[Stored items from a collection]
──────────────────────────────

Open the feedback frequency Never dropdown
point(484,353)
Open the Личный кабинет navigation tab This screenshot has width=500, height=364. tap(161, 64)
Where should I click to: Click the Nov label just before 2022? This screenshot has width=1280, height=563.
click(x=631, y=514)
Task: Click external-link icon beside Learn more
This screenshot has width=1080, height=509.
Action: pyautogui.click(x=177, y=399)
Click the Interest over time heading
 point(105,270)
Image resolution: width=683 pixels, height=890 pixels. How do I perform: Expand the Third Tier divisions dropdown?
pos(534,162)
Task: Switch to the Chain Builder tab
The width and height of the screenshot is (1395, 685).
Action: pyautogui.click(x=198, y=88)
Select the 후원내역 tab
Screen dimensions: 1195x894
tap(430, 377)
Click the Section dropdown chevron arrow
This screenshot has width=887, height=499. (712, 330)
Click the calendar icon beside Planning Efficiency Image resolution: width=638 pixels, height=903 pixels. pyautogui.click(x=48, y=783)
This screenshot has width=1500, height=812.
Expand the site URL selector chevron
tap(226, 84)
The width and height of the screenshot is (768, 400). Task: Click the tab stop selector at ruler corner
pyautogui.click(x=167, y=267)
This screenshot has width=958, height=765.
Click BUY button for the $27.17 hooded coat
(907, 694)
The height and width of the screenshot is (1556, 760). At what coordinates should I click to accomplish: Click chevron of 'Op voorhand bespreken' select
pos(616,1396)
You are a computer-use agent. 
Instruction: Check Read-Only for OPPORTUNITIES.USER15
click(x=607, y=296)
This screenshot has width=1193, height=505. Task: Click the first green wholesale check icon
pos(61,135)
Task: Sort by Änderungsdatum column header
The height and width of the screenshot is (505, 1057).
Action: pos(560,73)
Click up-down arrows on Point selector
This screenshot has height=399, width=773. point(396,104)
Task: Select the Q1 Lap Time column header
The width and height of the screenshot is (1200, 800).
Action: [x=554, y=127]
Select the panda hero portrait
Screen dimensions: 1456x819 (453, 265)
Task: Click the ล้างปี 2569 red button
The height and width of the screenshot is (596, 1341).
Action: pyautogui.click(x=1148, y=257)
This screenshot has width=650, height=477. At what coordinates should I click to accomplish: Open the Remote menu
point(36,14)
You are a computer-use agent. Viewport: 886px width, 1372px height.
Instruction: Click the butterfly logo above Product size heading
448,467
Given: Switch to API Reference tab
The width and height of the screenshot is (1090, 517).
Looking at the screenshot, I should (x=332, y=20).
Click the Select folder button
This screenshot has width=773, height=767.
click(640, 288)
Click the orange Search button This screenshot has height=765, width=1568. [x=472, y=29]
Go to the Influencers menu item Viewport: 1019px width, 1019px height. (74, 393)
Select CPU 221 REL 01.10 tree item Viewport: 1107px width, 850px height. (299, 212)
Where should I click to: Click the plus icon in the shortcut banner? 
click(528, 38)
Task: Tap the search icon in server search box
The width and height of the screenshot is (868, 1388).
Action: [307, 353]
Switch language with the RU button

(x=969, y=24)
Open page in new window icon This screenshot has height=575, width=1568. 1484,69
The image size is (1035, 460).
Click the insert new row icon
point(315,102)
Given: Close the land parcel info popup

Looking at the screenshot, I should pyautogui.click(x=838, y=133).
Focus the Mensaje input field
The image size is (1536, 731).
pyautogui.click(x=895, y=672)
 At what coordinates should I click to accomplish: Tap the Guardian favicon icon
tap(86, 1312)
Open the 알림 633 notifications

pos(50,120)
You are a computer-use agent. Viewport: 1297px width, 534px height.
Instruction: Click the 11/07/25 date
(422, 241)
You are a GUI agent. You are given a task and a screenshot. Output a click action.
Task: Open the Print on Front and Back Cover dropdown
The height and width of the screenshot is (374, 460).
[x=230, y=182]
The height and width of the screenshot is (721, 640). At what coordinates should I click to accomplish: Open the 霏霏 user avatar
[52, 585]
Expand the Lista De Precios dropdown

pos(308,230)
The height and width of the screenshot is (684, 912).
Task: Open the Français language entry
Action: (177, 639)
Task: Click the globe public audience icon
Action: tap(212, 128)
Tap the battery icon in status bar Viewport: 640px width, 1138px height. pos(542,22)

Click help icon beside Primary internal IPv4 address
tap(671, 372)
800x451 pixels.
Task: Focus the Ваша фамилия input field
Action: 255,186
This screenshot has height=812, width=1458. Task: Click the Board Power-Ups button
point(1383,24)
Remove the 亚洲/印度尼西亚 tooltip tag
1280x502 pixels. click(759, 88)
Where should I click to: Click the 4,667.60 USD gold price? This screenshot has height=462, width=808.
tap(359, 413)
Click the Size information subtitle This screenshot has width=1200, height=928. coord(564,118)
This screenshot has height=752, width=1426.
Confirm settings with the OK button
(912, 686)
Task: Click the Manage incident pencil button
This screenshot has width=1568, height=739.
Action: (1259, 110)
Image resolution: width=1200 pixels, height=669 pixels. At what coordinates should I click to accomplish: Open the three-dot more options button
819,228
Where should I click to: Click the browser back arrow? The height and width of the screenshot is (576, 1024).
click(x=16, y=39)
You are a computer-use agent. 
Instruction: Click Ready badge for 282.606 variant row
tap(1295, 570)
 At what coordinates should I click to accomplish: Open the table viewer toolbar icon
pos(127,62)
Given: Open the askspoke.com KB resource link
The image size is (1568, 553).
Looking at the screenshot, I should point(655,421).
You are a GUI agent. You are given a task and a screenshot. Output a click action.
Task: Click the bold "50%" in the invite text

──────────────────────────────

▶ **Try it**
Reproduce every entry shown above, precisely as it stands.

▶ **Result below**
Open the feedback frequency Never dropdown
point(484,353)
Open the Личный кабинет navigation tab This screenshot has width=500, height=364. tap(161, 64)
Where should I click to: Click the Nov label just before 2022? This screenshot has width=1280, height=563.
click(x=631, y=514)
Task: Click external-link icon beside Learn more
This screenshot has width=1080, height=509.
Action: pyautogui.click(x=177, y=399)
Click the Interest over time heading
 point(105,270)
Image resolution: width=683 pixels, height=890 pixels. How do I perform: Expand the Third Tier divisions dropdown?
pos(534,162)
Task: Switch to the Chain Builder tab
The width and height of the screenshot is (1395, 685).
Action: pyautogui.click(x=198, y=88)
Select the 후원내역 tab
Screen dimensions: 1195x894
tap(430, 377)
Click the Section dropdown chevron arrow
This screenshot has width=887, height=499. (712, 330)
Click the calendar icon beside Planning Efficiency Image resolution: width=638 pixels, height=903 pixels. pyautogui.click(x=48, y=783)
This screenshot has width=1500, height=812.
Expand the site URL selector chevron
tap(226, 84)
The width and height of the screenshot is (768, 400). Task: Click the tab stop selector at ruler corner
pyautogui.click(x=167, y=267)
This screenshot has width=958, height=765.
Click BUY button for the $27.17 hooded coat
(907, 694)
The height and width of the screenshot is (1556, 760). At what coordinates should I click to accomplish: Click chevron of 'Op voorhand bespreken' select
pos(616,1396)
You are a computer-use agent. 
Instruction: Check Read-Only for OPPORTUNITIES.USER15
click(x=607, y=296)
This screenshot has width=1193, height=505. Task: Click the first green wholesale check icon
pos(61,135)
Task: Sort by Änderungsdatum column header
The height and width of the screenshot is (505, 1057).
Action: pos(560,73)
Click up-down arrows on Point selector
This screenshot has height=399, width=773. point(396,104)
Task: Select the Q1 Lap Time column header
The width and height of the screenshot is (1200, 800).
Action: [x=554, y=127]
Select the panda hero portrait
Screen dimensions: 1456x819 (453, 265)
Task: Click the ล้างปี 2569 red button
The height and width of the screenshot is (596, 1341).
Action: pyautogui.click(x=1148, y=257)
This screenshot has width=650, height=477. At what coordinates should I click to accomplish: Open the Remote menu
point(36,14)
You are a computer-use agent. Viewport: 886px width, 1372px height.
Instruction: Click the butterfly logo above Product size heading
448,467
Given: Switch to API Reference tab
The width and height of the screenshot is (1090, 517).
Looking at the screenshot, I should (x=332, y=20).
Click the Select folder button
This screenshot has width=773, height=767.
click(640, 288)
Click the orange Search button This screenshot has height=765, width=1568. [x=472, y=29]
Go to the Influencers menu item Viewport: 1019px width, 1019px height. (74, 393)
Select CPU 221 REL 01.10 tree item Viewport: 1107px width, 850px height. (299, 212)
Where should I click to: Click the plus icon in the shortcut banner? 
click(528, 38)
Task: Tap the search icon in server search box
The width and height of the screenshot is (868, 1388).
Action: [307, 353]
Switch language with the RU button

(x=969, y=24)
Open page in new window icon This screenshot has height=575, width=1568. 1484,69
The image size is (1035, 460).
Click the insert new row icon
point(315,102)
Given: Close the land parcel info popup

Looking at the screenshot, I should pyautogui.click(x=838, y=133).
Focus the Mensaje input field
The image size is (1536, 731).
pyautogui.click(x=895, y=672)
 At what coordinates should I click to accomplish: Tap the Guardian favicon icon
tap(86, 1312)
Open the 알림 633 notifications

pos(50,120)
You are a computer-use agent. Viewport: 1297px width, 534px height.
Instruction: Click the 11/07/25 date
(422, 241)
You are a GUI agent. You are given a task and a screenshot. Output a click action.
Task: Open the Print on Front and Back Cover dropdown
The height and width of the screenshot is (374, 460).
[x=230, y=182]
The height and width of the screenshot is (721, 640). At what coordinates should I click to accomplish: Open the 霏霏 user avatar
[52, 585]
Expand the Lista De Precios dropdown

pos(308,230)
The height and width of the screenshot is (684, 912).
Task: Open the Français language entry
Action: (177, 639)
Task: Click the globe public audience icon
Action: tap(212, 128)
Tap the battery icon in status bar Viewport: 640px width, 1138px height. pos(542,22)

Click help icon beside Primary internal IPv4 address
tap(671, 372)
800x451 pixels.
Task: Focus the Ваша фамилия input field
Action: 255,186
This screenshot has height=812, width=1458. Task: Click the Board Power-Ups button
point(1383,24)
Remove the 亚洲/印度尼西亚 tooltip tag
1280x502 pixels. click(759, 88)
Where should I click to: Click the 4,667.60 USD gold price? This screenshot has height=462, width=808.
tap(359, 413)
Click the Size information subtitle This screenshot has width=1200, height=928. coord(564,118)
This screenshot has height=752, width=1426.
Confirm settings with the OK button
(912, 686)
Task: Click the Manage incident pencil button
This screenshot has width=1568, height=739.
Action: (1259, 110)
Image resolution: width=1200 pixels, height=669 pixels. At what coordinates should I click to accomplish: Open the three-dot more options button
819,228
Where should I click to: Click the browser back arrow? The height and width of the screenshot is (576, 1024).
click(x=16, y=39)
You are a computer-use agent. 
Instruction: Click Ready badge for 282.606 variant row
tap(1295, 570)
 At what coordinates should I click to accomplish: Open the table viewer toolbar icon
pos(127,62)
Given: Open the askspoke.com KB resource link
The image size is (1568, 553).
Looking at the screenshot, I should point(655,421).
You are a GUI agent. You are given a task and a screenshot. Output a click action.
Task: Click the bold "50%" in the invite text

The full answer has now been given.